The Japanese Medical System
The heated health care debate in the United States has led policy makers to examine health care systems abroad, bringing Japan’s universal system into focus. Japan’s health care system is often credited for playing a key role in contributing to its population’s good health, long life expectancy, and low infant mortality rate. Some of the notable differences of Japan’s system from the US include its compulsory nature, the absence of competition among insurers due to government set reimbursement rates, and the ability of patients to choose medical providers freely. The Washington Post provides in-depth information about the Japanese health care system as a part of its feature on US health care reform. A review of the strengths and weaknesses of the Japanese system within the context of the debate in the US can also be found in this article from the New York Times.
Although Japan’s health care system is often praised for its strengths, sustainability is becoming an issue due to an increasing population of senior citizens and a shortage among young workers. The newly elected Democratic Party of Japan is considering a wide variety of policies to face this challenge. This article from the Japan Times covers the party’s intent to reform health insurance for seniors.
Looking at the positive and negative aspects of Japan’s health care system provides an opportunity to understand the argument between free-market and publicly-funded systems currently taking place in the US. Students can identify certain characteristics of Japan’s health care system as appropriate or inappropriate for the US.
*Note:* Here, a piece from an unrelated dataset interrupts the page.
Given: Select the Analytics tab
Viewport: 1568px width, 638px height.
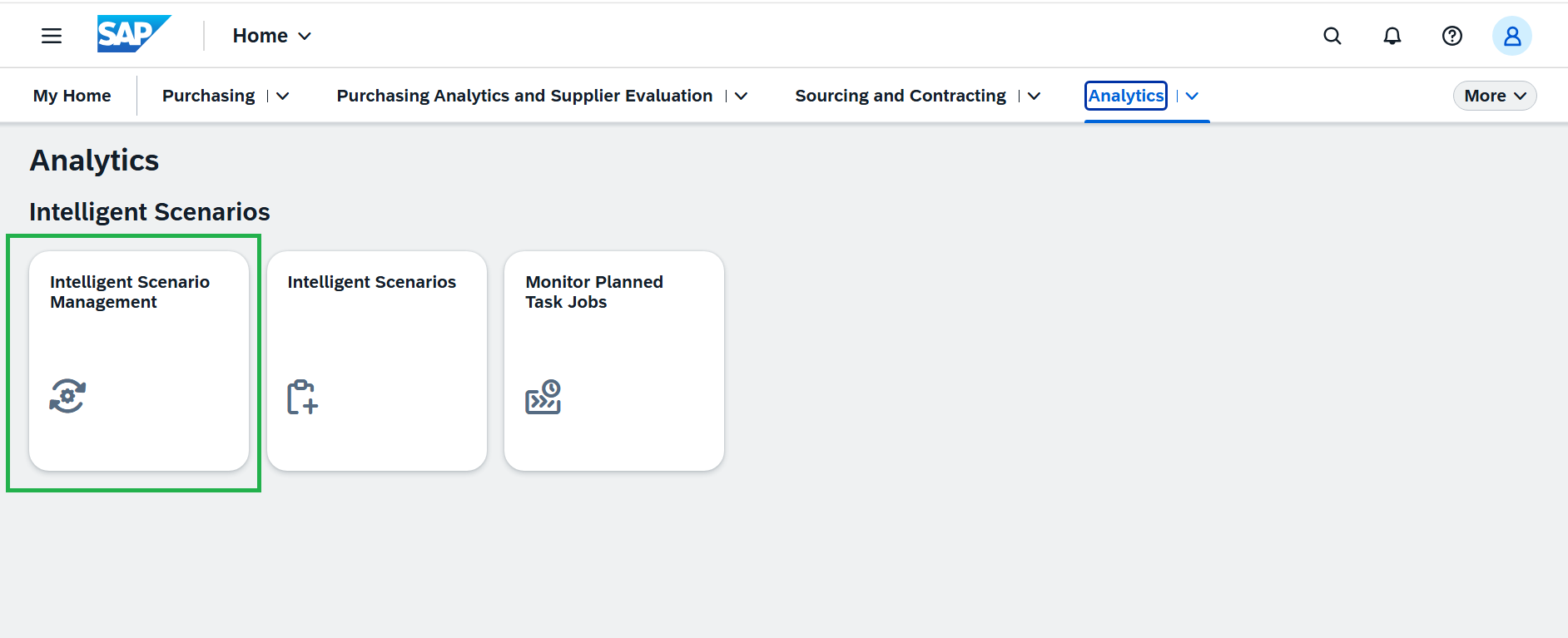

Overview of the Japanese Medical System:
New York Times : Prescriptions Blog - Making Sense of the Health Care Debate
August 25, 2009
Looking at the Japanese health care system within the context of the US debate in Q&A format
The Washington Post: Japan’s Health-Care System Has Many Advantages, but May Not Be Sustainable
September 7, 2009
An extensive overview of the Japanese health care system
CNN Video Clip : Japanese health care
Health Care Issues
The graying population in Japan is one of the most pressing social and economic issues today. The government is thinking of a wide variety of policies, including health insurance programs for the elderly:
The Japan Times: Cabinet moving to demolish LDP policies
September 18th, 2009
Outlines the DPJ’s plan to abolish previous policies by the LDP, including an unpopular health insurance program for senior citizens
BBC: One-in-four Japan women 'elderly'
September 21, 2009
Figures of the aging Japanese population
The Japan Times Editorial: Health Care for Older Seniors
October 1, 2009
Analyzing the abolishment of an unpopular health care program for seniors in Japan
The Japan Times: Brace for a Possible Spring Shock
September 29, 2009
Regarding the enrollment in health insurance by foreigners in Japan
The Japan Times Editorial: Japan’s health care as a model
September 20, 2009
Article on the US health care reform for comparison:
Shortage of Doctors an Obstacle to Obama Goals
April 26, 2009
Regarding the expected shortage of doctors under the US health care reform, a problem encountered by the Japanese health care system
Possible thought questions for students:
List three advantages and three disadvantages of the Japanese health care system.
What was the intent of the health insurance program for seniors?
What are the advantages and disadvantages of a free-market and publicly-funded health care system? How do the different systems affect medical providers and patients? Use and compare specific examples from the US and Japan.
Can the Japanese health care system be applied to the US? What are some aspects that are appropriate or inappropriate for the US?
Do certain health care systems benefit different groups? Explain your answer.
If you were a patient, in which country would you rather be? Why? What factors, such as gender, age, or health status, might change your answer?